RBI’s New Gold Loan Guidelines May Transform NBFC Lending Models: S&P

New Delhi, June 19 (IANS): The Reserve Bank of India’s (RBI) revised guidelines for gold loans are set to reshape the fast-growing lending segment, potentially prompting lenders to revamp their business models, according to a report released Thursday by S&P Global Ratings.

S&P’s analysis suggests that the new rules could particularly benefit lenders that can swiftly adapt, especially by offering shorter-term, gold-backed loans tailored for consumption purposes. This flexibility could allow smaller borrowers to extract greater value from their pledged gold assets.

The report identifies two major components of the RBI’s updated directive, which lenders must implement by April 1, 2026. Firstly, interest accrued until loan maturity will now be factored into the loan-to-value (LTV) ratio. This change is expected to lower the upfront loan disbursal, a move that contradicts the usual preferences of borrowers and may compel lenders to rethink how they structure offerings.
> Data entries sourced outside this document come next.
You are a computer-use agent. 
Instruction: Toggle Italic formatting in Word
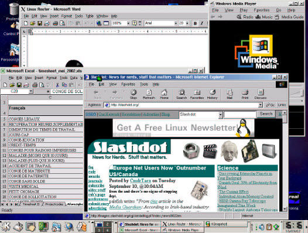(202, 23)
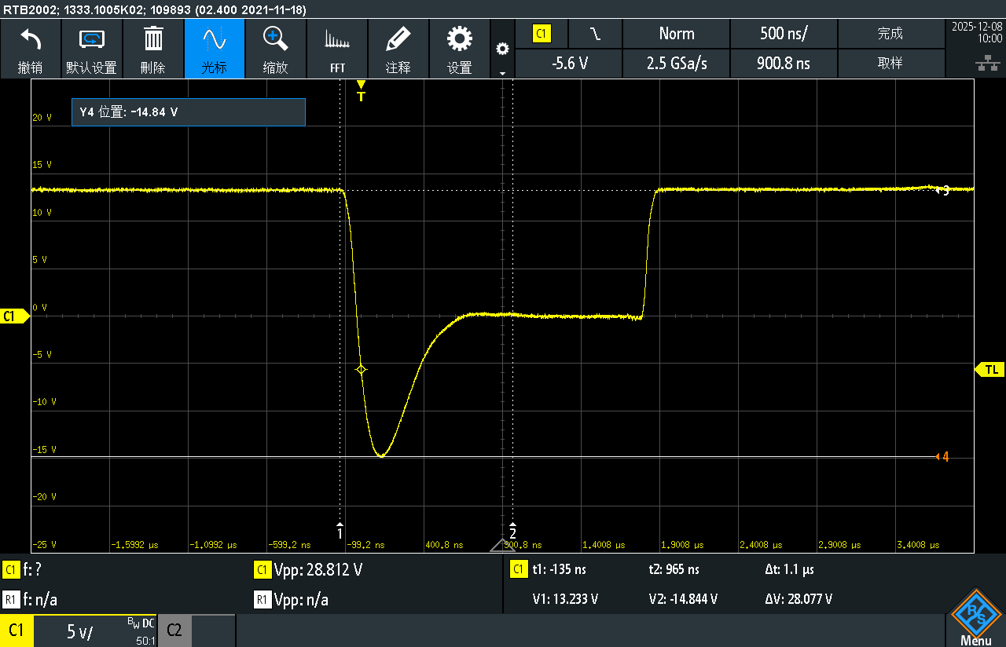Change the 500 ns/ timebase setting
The height and width of the screenshot is (647, 1006).
(x=784, y=34)
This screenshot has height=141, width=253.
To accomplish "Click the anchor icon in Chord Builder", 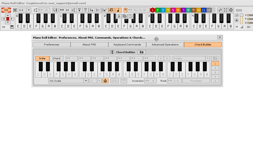I will 105,81.
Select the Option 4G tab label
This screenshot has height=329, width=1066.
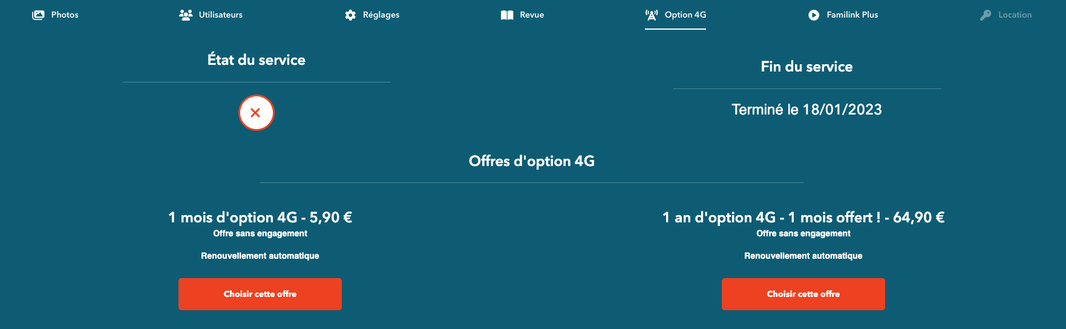(x=685, y=15)
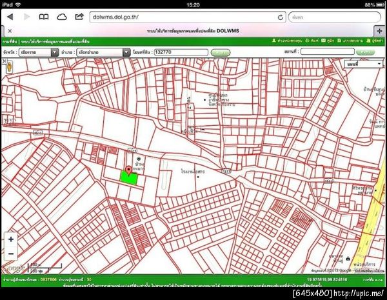Zoom out with the minus map button
Image resolution: width=387 pixels, height=300 pixels.
pyautogui.click(x=11, y=254)
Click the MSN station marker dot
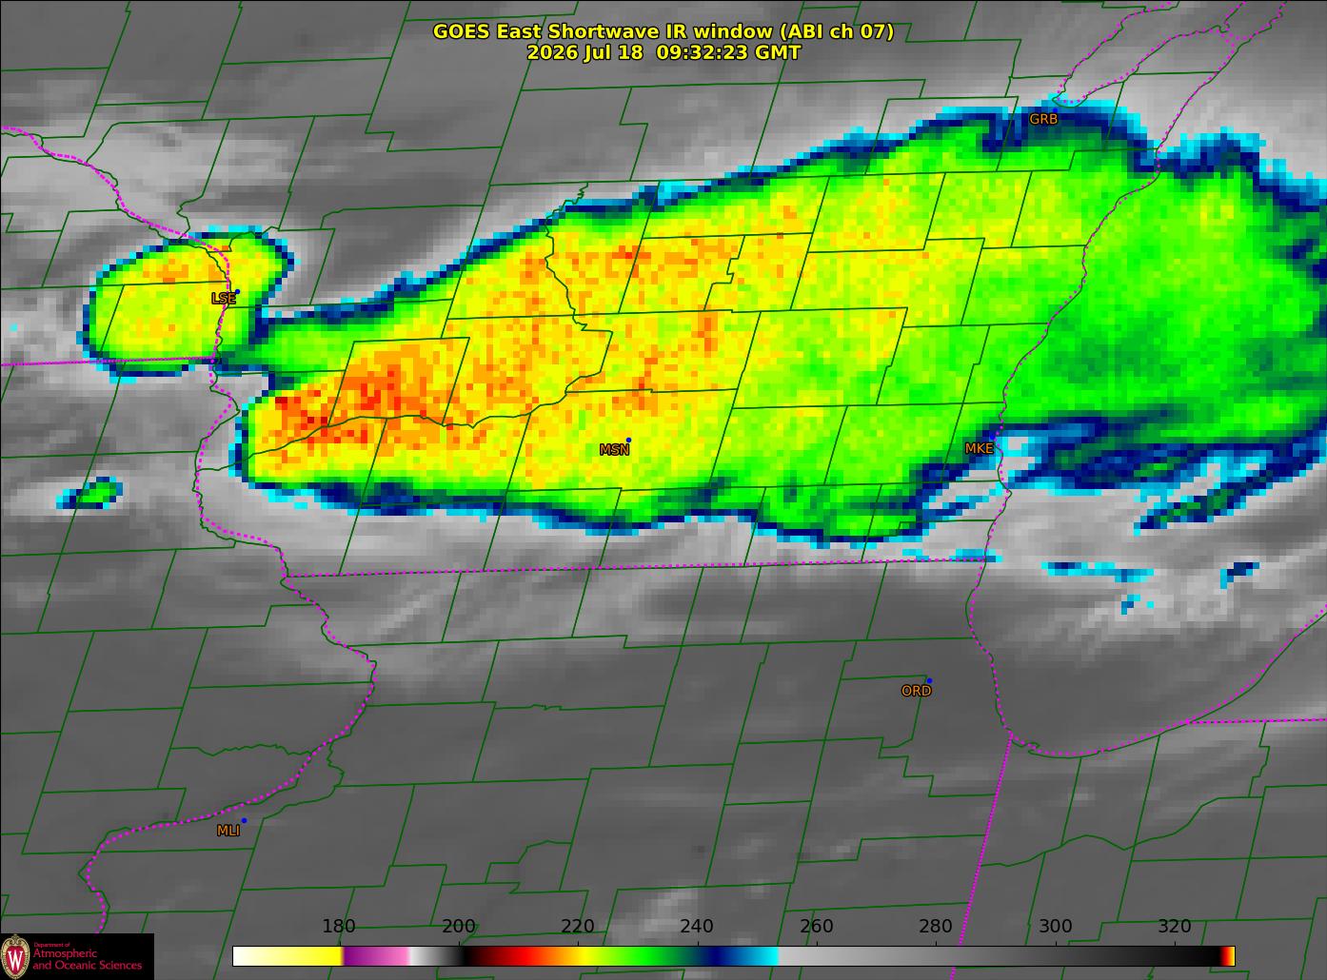1327x980 pixels. [x=628, y=440]
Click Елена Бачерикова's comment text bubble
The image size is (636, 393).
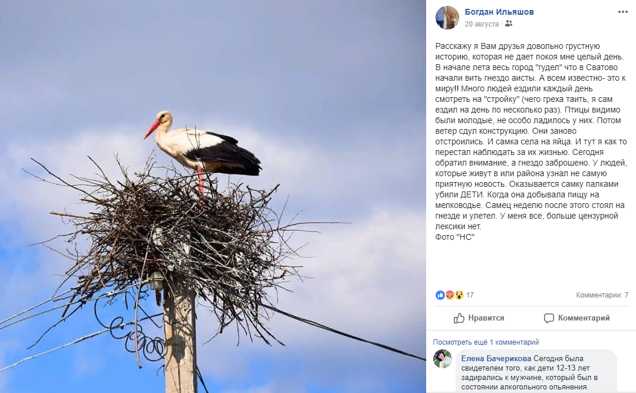536,371
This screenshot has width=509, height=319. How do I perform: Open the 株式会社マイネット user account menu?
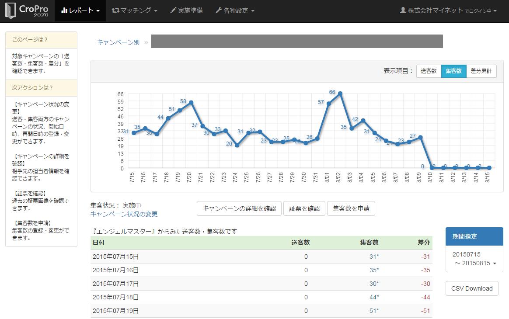pos(448,10)
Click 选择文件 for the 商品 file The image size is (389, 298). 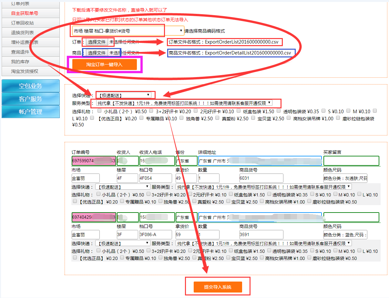97,53
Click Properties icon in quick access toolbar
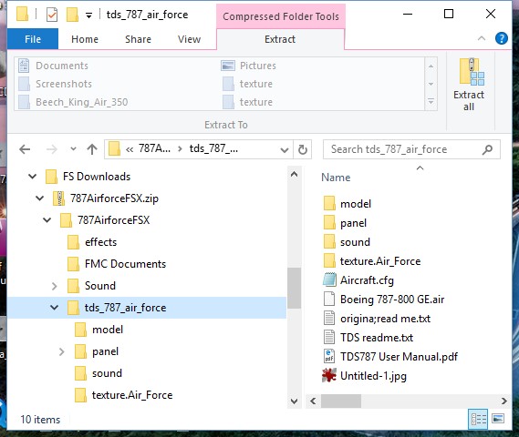519x437 pixels. 52,15
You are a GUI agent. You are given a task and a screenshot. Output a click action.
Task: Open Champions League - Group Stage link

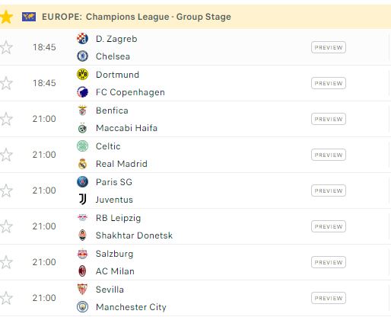pyautogui.click(x=158, y=17)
Secondly, the RBI has introduced mandatory credit appraisals based on borrowers’ cash flows for all income-generating loans and consumption loans exceeding $3,000. This marks a significant shift for Non-Banking Financial Companies (NBFCs) like Muthoot Finance Ltd. and Manappuram Finance Ltd., which have traditionally depended more on collateral value than on income verification.

For NBFCs, the new credit appraisal process requires not only the adoption of new risk management frameworks but also the recruitment and training of loan officers skilled in evaluating repayment capacities, a challenging and potentially costly transition, the report notes.

S&P expects lenders to increasingly favour short-term gold loan products, such as three- and six-month tenors, to remain competitive and improve customer retention. The new RBI rule mandating that renewals occur only after full interest repayment supports this shift and brings much-needed clarity, the report adds. In the past, firms like Manappuram Finance faced regulatory issues with similar short-term models.

The report also foresees a growing focus on income-generating gold loans, where LTV constraints may be relaxed, allowing more lenders to expand their offerings in this area. These loans are generally structured around regular interest servicing, which could attract borrowers seeking sustained financing options.

Ultimately, S&P concludes that despite the evolving regulatory landscape, the defining advantage for NBFCs will remain their ability to deliver loans quickly and efficiently. Their longstanding customer relationships, coupled with investments in skilled personnel and data analytics, could give them a competitive edge as they transition to the new norms.